Bu planların akabinde ABD büyük adımı atmak için 11 Eylül’ü seçmişti. Bu ara Şahinler kanadının da baskıları artmaya başlamıştı. Plan gereği Amerika’nın çeşitli bölgelerinde küçük çaplı bombalar patlatılarak terörizme karşı savaş ilan edilmesi planlanmıştı. Bunun fazla etkili olamayacağı kanaatinde olan Şahinler kanadında, radikal uç olarak bilinen bir gurup olayın şiddetini artırarak dünyayı arkalarına alacak olan boyutu daha etkili bir operasyona yöneldiler. İnanılması zor bir olay gerçekleşti ve ikiz kulelerle beraber Pentagon, uçaklarla vuruldu. Bu olay dünya ve Amerika’da şok etkisi yaptı. Dünyanın bu konuda söyleyecek pek bir şeyi yoktu. Çünkü, bu ikinci harekat sır perdesiyle kaplıydı. Ve de bu saldırı havadan uçaklarla gerçekleştirilmişti. Bütün devletler olayın şiddetinin etkisinde kalarak kınamakla kalmayıp, Amerikanın hiddetinden korkarak yanında yer almaya koşuştular. Zaten Amerika iki seçenek dışında başka bir seçenekte bırakmış değildir. Ya terörizme karşı beraber savaşmak veya terörizmin yanında yer almak.

Olayın iç boyutları

Saldırıda dikkat çeken unsurlar:

a- Bu olayda teknoloji iyi bir şekilde kullanılmıştı.

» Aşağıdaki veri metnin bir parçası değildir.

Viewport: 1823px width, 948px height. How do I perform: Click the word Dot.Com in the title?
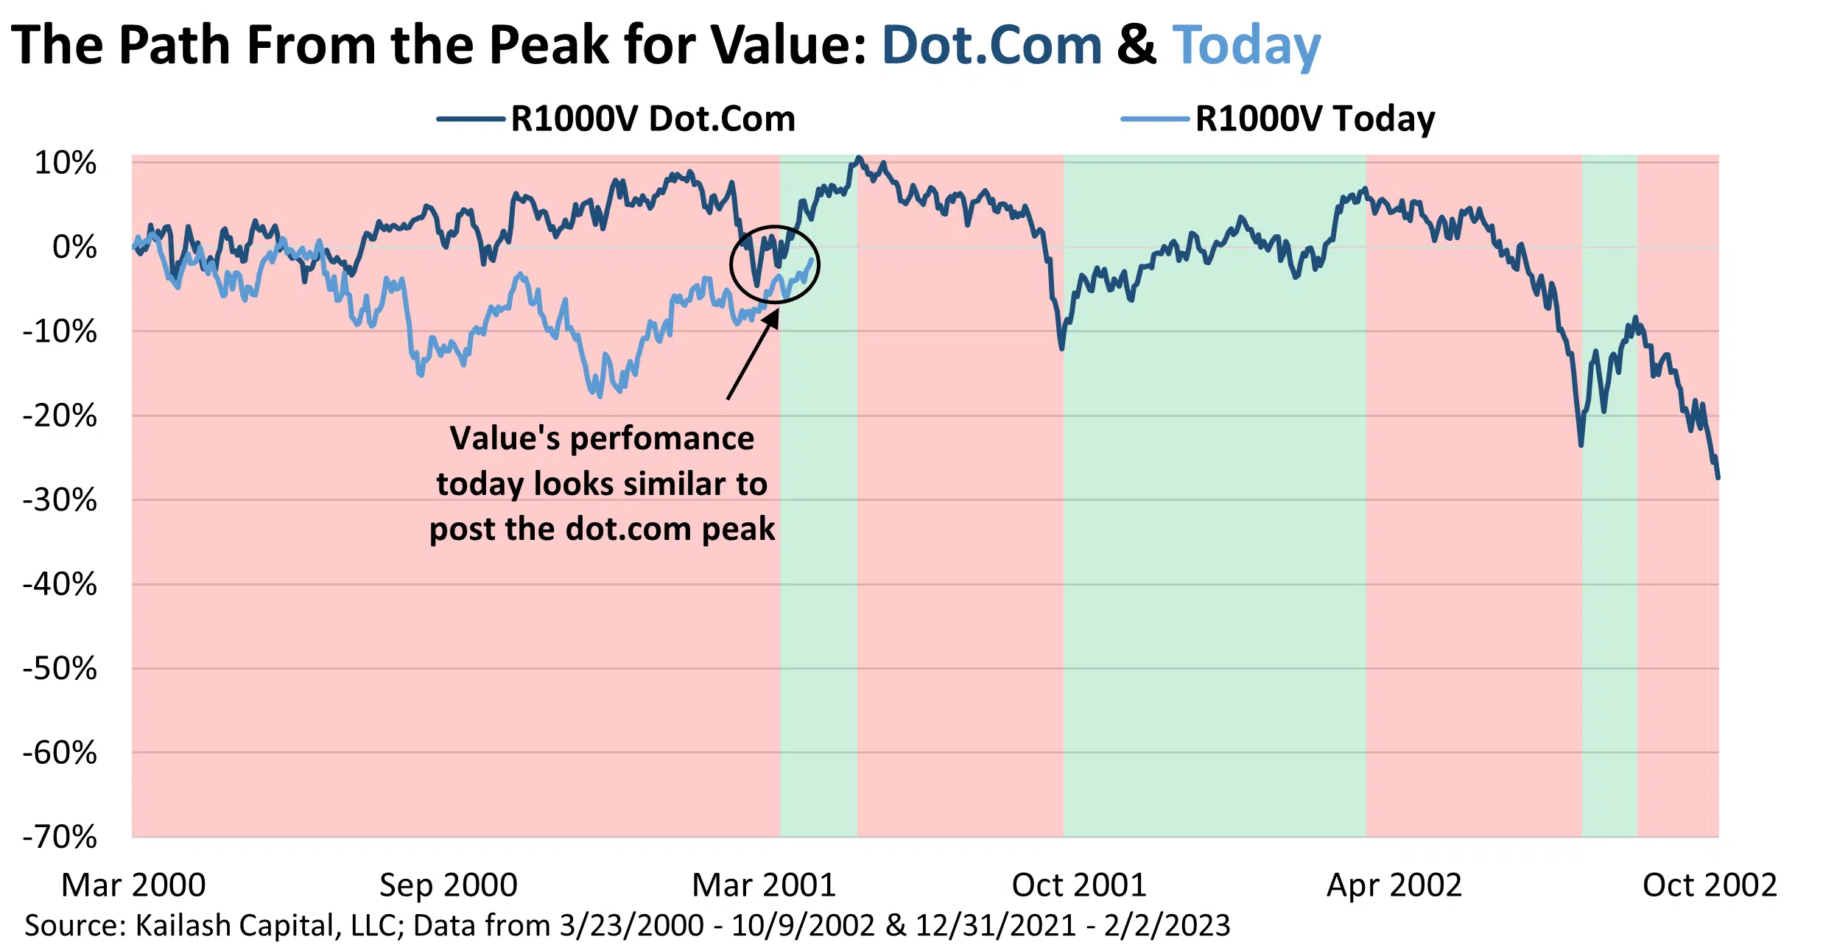point(991,46)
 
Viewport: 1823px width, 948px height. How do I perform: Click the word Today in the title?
point(1246,46)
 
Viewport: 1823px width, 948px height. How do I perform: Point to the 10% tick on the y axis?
point(65,163)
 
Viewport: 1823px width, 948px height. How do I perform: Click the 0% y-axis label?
point(74,247)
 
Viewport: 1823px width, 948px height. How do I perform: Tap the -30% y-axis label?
point(60,500)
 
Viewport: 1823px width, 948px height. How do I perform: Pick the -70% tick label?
point(60,837)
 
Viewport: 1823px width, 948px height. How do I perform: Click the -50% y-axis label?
point(60,669)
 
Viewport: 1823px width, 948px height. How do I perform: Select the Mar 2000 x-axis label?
point(133,885)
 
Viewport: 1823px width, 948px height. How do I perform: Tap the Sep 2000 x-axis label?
point(448,885)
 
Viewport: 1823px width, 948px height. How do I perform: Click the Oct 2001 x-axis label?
point(1079,885)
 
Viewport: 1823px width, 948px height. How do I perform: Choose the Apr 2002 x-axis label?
point(1394,885)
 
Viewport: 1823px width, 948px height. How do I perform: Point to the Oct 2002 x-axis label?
point(1709,885)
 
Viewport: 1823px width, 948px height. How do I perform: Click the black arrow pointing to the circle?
point(751,357)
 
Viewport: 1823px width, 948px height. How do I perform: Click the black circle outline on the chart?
point(731,264)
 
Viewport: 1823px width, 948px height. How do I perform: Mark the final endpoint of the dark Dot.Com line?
point(1718,477)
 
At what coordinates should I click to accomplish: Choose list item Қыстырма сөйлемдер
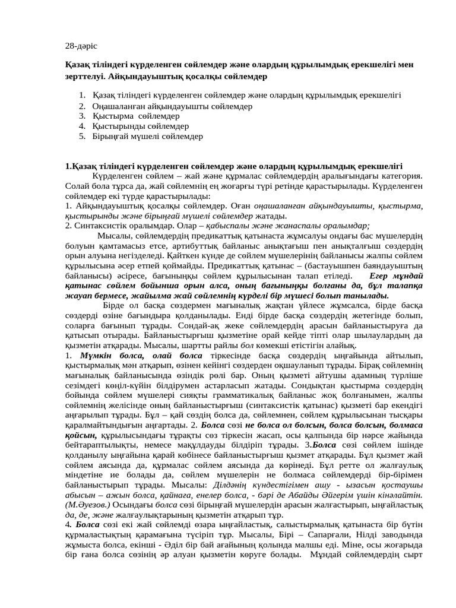pyautogui.click(x=132, y=116)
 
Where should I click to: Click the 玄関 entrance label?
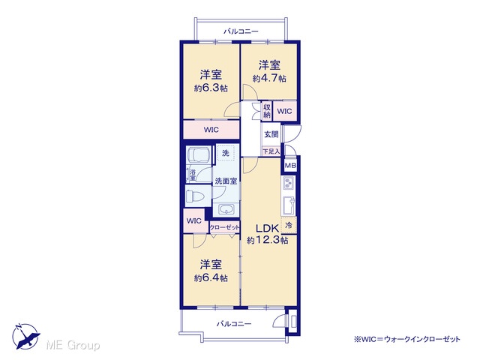click(272, 134)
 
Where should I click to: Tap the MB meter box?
click(290, 166)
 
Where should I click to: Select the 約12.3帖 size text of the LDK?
click(267, 240)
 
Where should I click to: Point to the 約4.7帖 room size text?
click(269, 78)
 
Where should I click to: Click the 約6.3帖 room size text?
click(211, 88)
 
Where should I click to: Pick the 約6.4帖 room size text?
click(211, 278)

b- Olayın içerisinde kendi istihbaratlarından etkili büyük bir istihbaratın parmağı vardı.

c- Nitelikli elemanların bu işte yer alması dikkat çekiciydi.

d- Finansman kaynağının çok kuvvetli bir yerden desteklendiği de aşikardı.

e- Zaman ve yer tespiti böylesi bir projede önemlilik arz eder. Kısa bir süre içerisinde olayda zuhur eden bütün ince detayları bir araya getirmek büyük bir çabanın ürünüdür. Öyle ki; uçakların kalkış saatler, ikiz kuleler ve Pentagon’daki yapılan toplantılar, uçakların vuruş şekilleri gibi bir çok hususlar günler öncesinde tespit edilip, olay üzerinde tasarılar yapıldığı gözükmektedir. Böyle bir yapılanma ancak içeriden, bütün gelişmelerin takipçisi olan bir gurubun dışında olması mümkün değildir

Darbe niteliğinde olan bu olayda vurulan yerlerin özelliklerine baktığımızda buraların özenle seçildiği görülmektedir. Bilindiği gibi;

a- İkiz kuleler; dünyanın ekonomik iletişim ağının merkezi sayılmaktadır. Vurulmasından amaç içerde ve dışarıda çöken ekonomi için radikal girişimlerde bulunulmasıdır. Kaynak sıkıntısını gidermek ve pazar için, sömürge politikasında radikal adımların atılması istenmiştir.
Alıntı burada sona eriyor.